CsvReaderAdvanced 1.2.0

There is a newer version of this package available.
See the version list below for details.
dotnet add package CsvReaderAdvanced --version 1.2.0                
NuGet\Install-Package CsvReaderAdvanced -Version 1.2.0                
This command is intended to be used within the Package Manager Console in Visual Studio, as it uses the NuGet module's version of Install-Package.
<PackageReference Include="CsvReaderAdvanced" Version="1.2.0" />                
For projects that support PackageReference, copy this XML node into the project file to reference the package.
paket add CsvReaderAdvanced --version 1.2.0                
#r "nuget: CsvReaderAdvanced, 1.2.0"                
#r directive can be used in F# Interactive and Polyglot Notebooks.
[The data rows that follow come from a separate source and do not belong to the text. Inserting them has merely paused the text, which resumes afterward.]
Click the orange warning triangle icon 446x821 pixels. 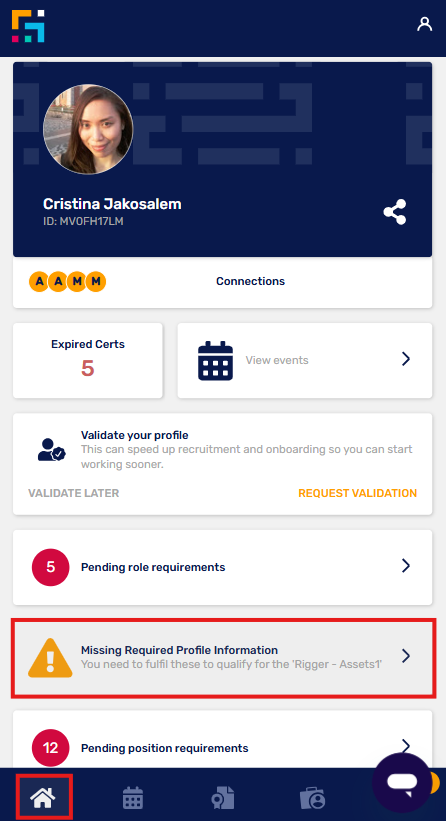50,658
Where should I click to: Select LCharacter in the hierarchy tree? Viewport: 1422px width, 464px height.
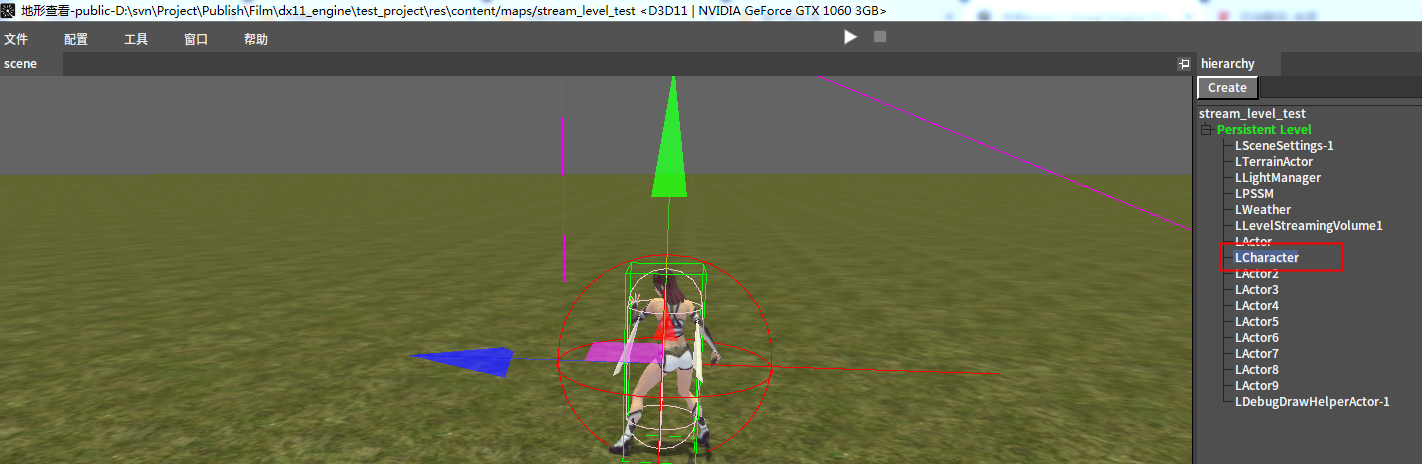coord(1266,258)
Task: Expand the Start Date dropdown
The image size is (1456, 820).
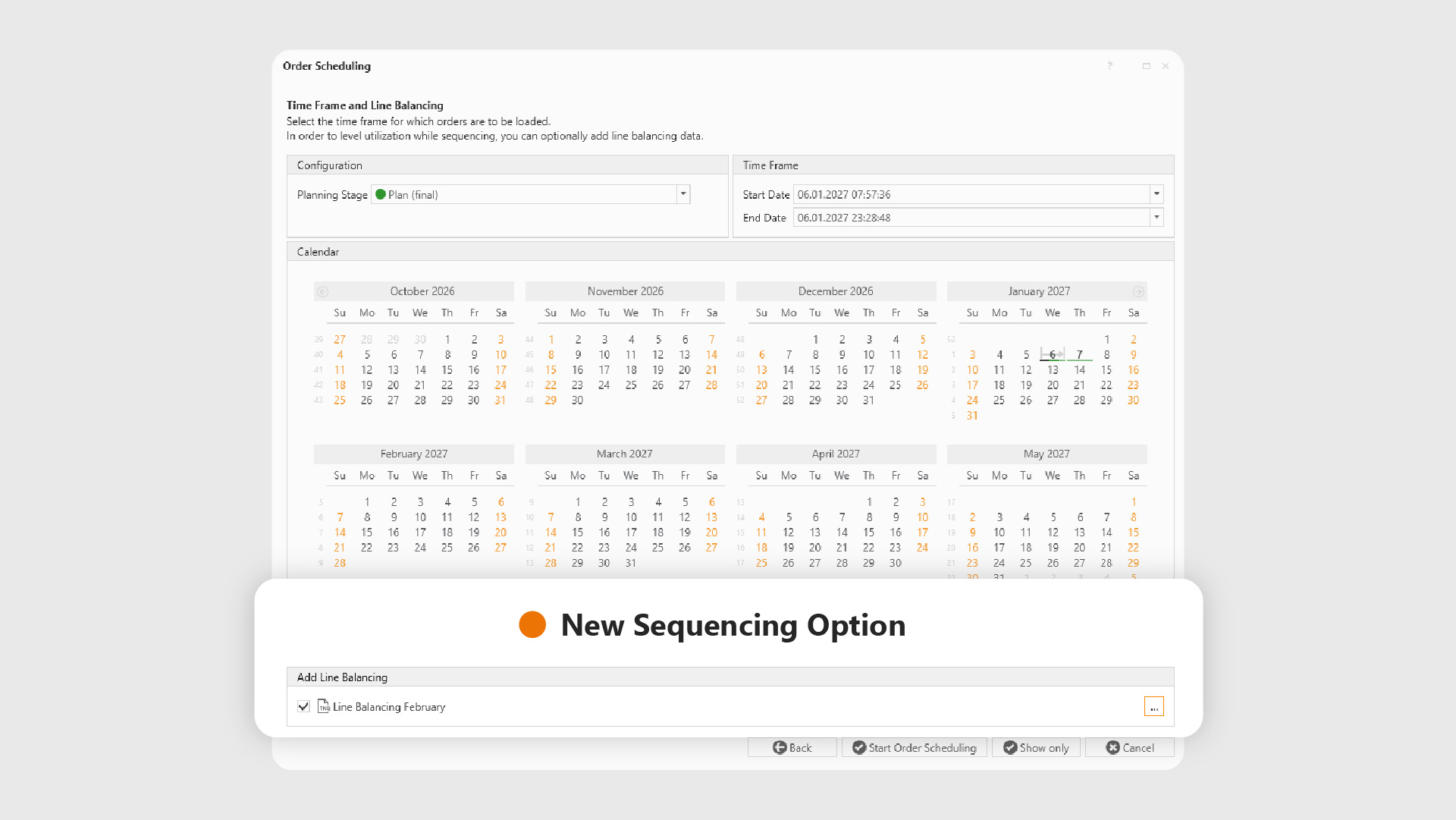Action: [x=1156, y=194]
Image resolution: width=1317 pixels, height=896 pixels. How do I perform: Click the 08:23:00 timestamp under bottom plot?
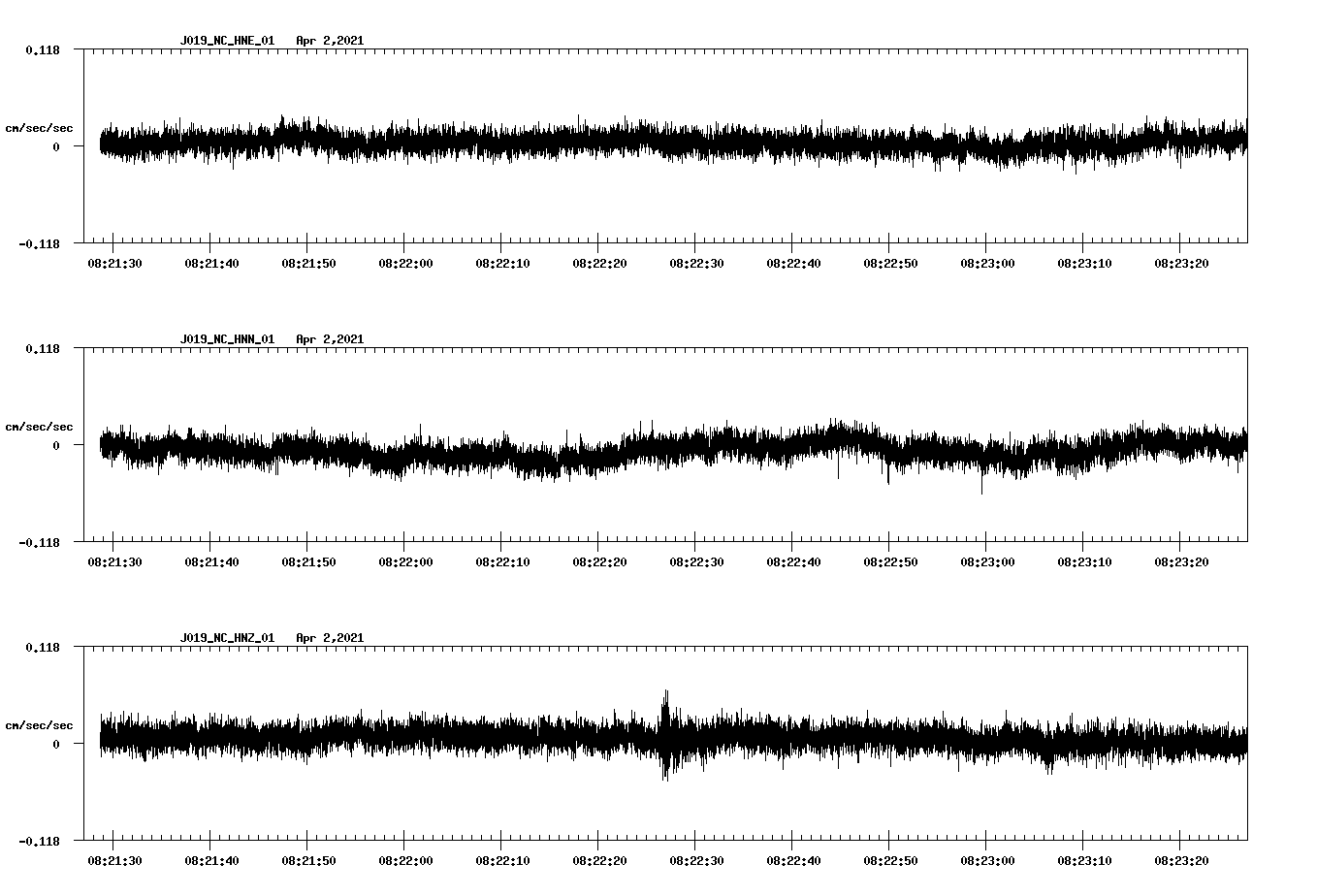click(988, 858)
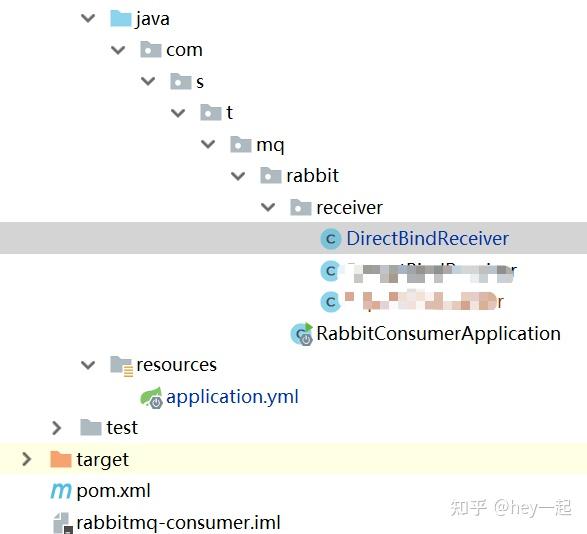This screenshot has width=587, height=534.
Task: Collapse the receiver package chevron
Action: pos(268,207)
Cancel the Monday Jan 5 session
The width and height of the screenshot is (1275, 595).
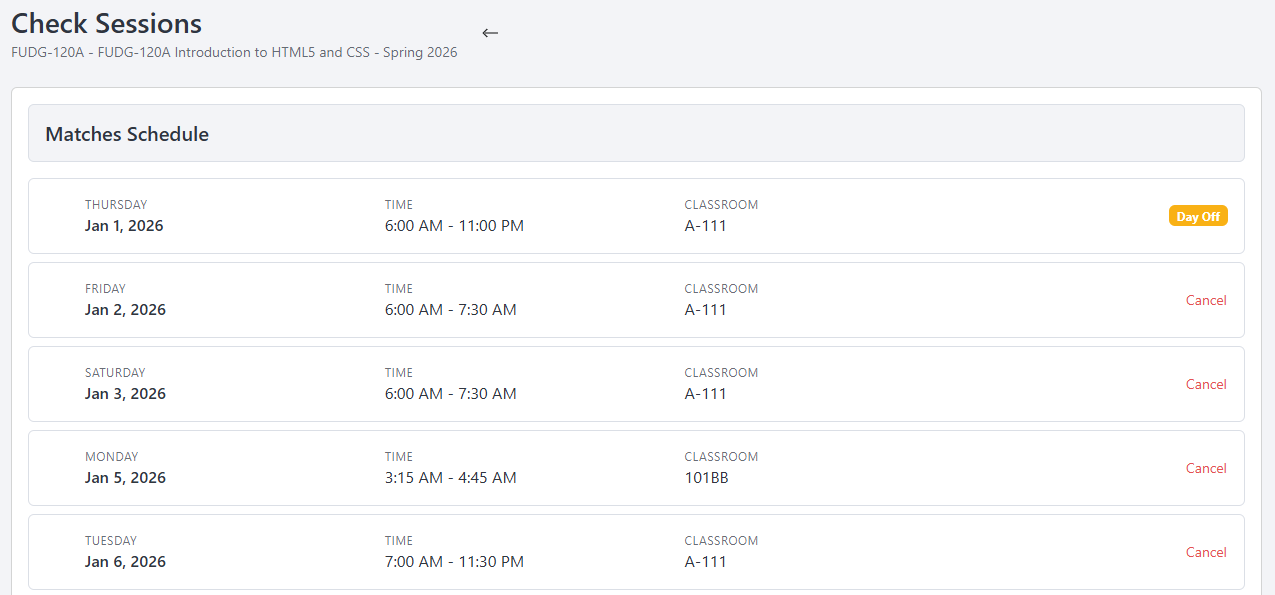pos(1206,468)
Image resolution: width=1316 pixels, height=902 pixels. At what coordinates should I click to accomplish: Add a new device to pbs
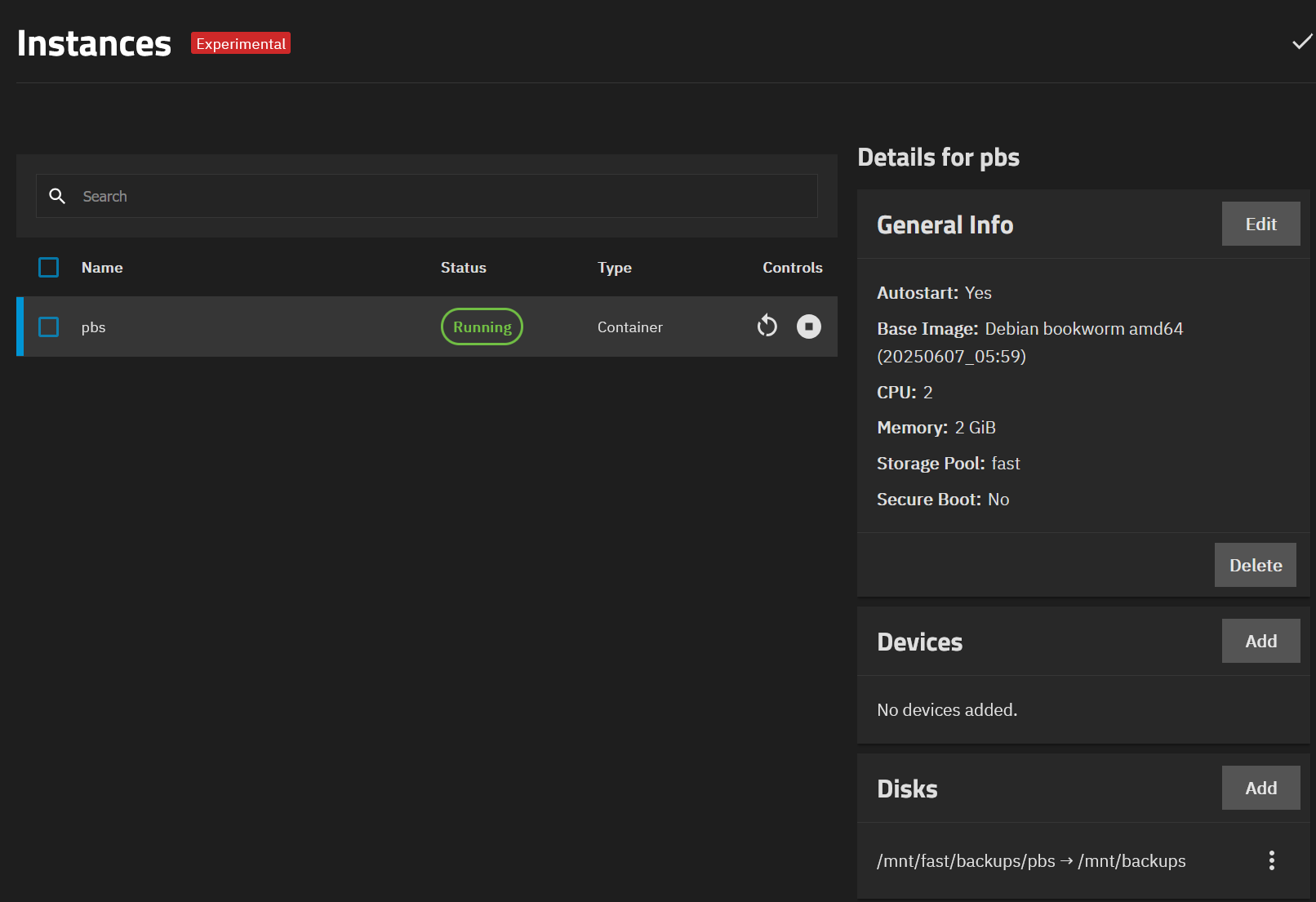(1260, 642)
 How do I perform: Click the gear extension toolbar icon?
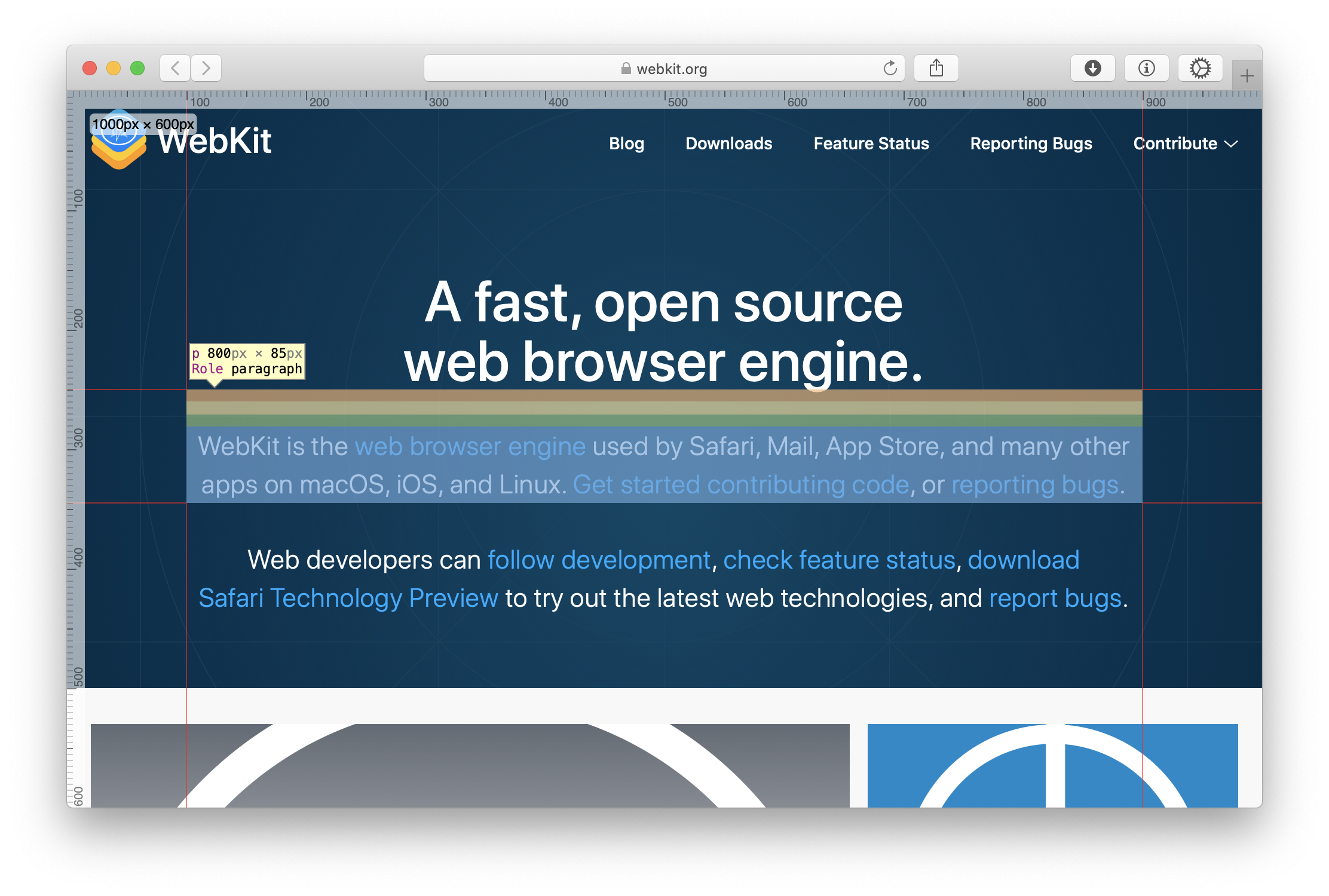coord(1200,68)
Copy this into the interactive tool or source code of the script to reference the package.
// Install CsvReaderAdvanced as a Cake Addin
#addin nuget:?package=CsvReaderAdvanced&version=1.2.0

// Install CsvReaderAdvanced as a Cake Tool
#tool nuget:?package=CsvReaderAdvanced&version=1.2.0                

CsvReaderAdvanced

The faster and most modern CSV reader adapted to DI principles.

Combine the power of the configuration JSON files with customized CSV reading.

How to install

Via tha Package Manager:

Install-Package CsvReaderAdvanced

Via the .NET CLI

dotnet add package CsvReaderAdvanced

How to use

First add the service to the ServiceCollection.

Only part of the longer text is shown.